In algebraic geometry a generalized Jacobian is a commutative algebraic group associated to a curve with a divisor, generalizing the Jacobian variety of a complete curve. They were introduced by , and can be used to study ramified coverings of a curve, with abelian Galois group. Generalized Jacobians of a curve are extensions of the Jacobian of the curve by a commutative affine algebraic group, giving nontrivial examples of Chevalley's structure theorem.

Definition

Suppose C is a complete nonsingular curve, m an effective divisor on C, S is the support of m, and P is a fixed base point on C not in S. The generalized Jacobian Jm is a commutative algebraic group with a rational map f from C to Jm such that:
f takes P to the identity of  Jm.
f is regular outside S.
f(D) = 0 whenever D is the divisor of a rational function g on C such that g≡1 mod m. 
Moreover Jm is the universal group with these properties, in the sense that any rational map from C to a group with the properties above factors uniquely through Jm. The group Jm does not depend on the choice of base point P, though changing P changes that map f by a translation.

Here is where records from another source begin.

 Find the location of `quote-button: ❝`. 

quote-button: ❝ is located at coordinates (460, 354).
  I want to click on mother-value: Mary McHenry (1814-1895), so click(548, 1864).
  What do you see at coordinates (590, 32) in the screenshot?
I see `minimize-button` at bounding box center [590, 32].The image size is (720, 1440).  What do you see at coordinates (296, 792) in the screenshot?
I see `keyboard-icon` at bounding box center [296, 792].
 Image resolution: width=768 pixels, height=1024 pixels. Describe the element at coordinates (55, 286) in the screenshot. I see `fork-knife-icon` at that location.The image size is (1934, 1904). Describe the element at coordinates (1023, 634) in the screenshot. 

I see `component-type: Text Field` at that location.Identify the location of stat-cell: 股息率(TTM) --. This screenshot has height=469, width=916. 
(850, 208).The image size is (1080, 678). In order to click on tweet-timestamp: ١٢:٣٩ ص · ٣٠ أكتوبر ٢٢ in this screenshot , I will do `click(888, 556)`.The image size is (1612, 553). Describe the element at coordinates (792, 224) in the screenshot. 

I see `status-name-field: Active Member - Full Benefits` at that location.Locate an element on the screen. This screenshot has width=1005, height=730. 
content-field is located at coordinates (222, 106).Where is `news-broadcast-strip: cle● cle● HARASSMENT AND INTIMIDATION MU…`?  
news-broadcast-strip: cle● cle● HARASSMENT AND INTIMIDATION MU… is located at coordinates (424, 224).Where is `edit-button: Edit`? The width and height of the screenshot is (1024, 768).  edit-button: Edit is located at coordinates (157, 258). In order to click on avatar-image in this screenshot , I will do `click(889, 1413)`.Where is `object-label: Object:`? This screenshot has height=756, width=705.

Structure of the generalized Jacobian

For m=0 the generalized Jacobian Jm is just the usual Jacobian J, an abelian variety of dimension g, the genus of C.

For m a nonzero effective divisor the generalized Jacobian is an extension of J by a connected commutative affine algebraic group Lm of dimension deg(m)−1. So we have an exact sequence
0 → Lm → Jm → J → 0

The group Lm is a quotient
0 → Gm → ΠUPi(ni) → Lm → 0
of a product of groups Ri by the multiplicative group Gm of the underlying field. The product runs over the points Pi in the support of m, and the group UPi(ni) is the group of invertible elements of the local ring modulo those that are 1 mod Pini.  The group UPi(ni) has dimension ni, the number of times Pi occurs in m. It is the product of the multiplicative  group Gm by a unipotent group of dimension ni−1, which in characteristic 0 is isomorphic to a product of ni−1 additive groups.

Complex generalized Jacobians

Over the complex numbers, the algebraic structure of the generalized Jacobian determines an analytic structure of the generalized Jacobian making it a complex Lie group.

The analytic subgroup underlying the generalized Jacobian can be described as follows. (This does not always determine the algebraic structure as two non-isomorphic commutative algebraic groups may be isomorphic as analytic groups.) Suppose that C is a curve with an effective divisor m with support S.   There is a natural map from the homology group H1(C − S) to the dual Ω(−m)* of the complex vector space Ω(−m) (1-forms with poles on m) induced by the integral of a 1-form over a 1-cycle. The analytic generalized Jacobian is then the quotient group Ω(−m)*/H1(C − S).